Task description: Copy out, from the entries below, each line that holds the string "will".

Input material:
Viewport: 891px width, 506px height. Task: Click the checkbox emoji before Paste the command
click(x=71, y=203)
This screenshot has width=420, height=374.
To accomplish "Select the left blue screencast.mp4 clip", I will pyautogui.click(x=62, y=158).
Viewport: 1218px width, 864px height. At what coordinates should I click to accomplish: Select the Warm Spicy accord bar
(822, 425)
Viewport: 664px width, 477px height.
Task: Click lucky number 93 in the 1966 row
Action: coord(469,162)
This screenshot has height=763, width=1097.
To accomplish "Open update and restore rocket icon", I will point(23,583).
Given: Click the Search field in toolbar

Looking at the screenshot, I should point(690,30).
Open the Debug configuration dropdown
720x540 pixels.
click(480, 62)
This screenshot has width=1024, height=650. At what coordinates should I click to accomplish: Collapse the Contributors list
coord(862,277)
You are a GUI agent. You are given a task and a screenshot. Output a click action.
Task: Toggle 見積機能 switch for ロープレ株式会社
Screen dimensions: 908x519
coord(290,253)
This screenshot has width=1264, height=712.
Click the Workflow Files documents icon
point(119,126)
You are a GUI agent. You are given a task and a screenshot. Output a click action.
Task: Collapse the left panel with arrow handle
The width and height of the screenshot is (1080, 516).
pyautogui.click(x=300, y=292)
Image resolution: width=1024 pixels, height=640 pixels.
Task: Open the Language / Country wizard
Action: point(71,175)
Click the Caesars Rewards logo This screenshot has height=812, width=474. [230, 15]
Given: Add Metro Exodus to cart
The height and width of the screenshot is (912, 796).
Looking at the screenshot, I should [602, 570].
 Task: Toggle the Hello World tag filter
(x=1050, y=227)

Result below:
To accomplish "Select the left blue screencast.mp4 clip", I will pyautogui.click(x=62, y=158).
To accomplish "Open update and restore rocket icon", I will point(23,583).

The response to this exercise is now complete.